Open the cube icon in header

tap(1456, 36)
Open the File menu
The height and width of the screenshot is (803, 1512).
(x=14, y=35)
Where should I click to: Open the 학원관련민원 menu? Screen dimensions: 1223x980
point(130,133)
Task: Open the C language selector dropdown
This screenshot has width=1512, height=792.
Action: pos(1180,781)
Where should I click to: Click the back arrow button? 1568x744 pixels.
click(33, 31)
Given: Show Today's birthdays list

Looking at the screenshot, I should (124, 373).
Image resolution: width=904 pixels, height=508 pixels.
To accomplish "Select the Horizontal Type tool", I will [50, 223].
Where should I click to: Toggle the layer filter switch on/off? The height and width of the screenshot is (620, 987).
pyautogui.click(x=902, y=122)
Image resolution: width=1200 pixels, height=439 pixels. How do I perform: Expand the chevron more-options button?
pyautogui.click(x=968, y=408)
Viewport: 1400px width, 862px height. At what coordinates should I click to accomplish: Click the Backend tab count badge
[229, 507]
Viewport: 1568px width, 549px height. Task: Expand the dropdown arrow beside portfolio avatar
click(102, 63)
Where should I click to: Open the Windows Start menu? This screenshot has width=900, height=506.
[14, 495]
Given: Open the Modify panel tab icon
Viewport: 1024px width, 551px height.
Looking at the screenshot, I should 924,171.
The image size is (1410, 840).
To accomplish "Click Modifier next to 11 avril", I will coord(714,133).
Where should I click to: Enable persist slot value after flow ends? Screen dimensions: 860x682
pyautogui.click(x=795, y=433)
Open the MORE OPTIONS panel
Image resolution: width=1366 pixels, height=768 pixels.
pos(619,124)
————
Show each line of the records that contains the string "dropdown", copying the lines as they appear.

§ TASK SOLUTION:
Task: Open the C language selector dropdown
Viewport: 1568px width, 549px height. Task: Expand the dropdown arrow beside portfolio avatar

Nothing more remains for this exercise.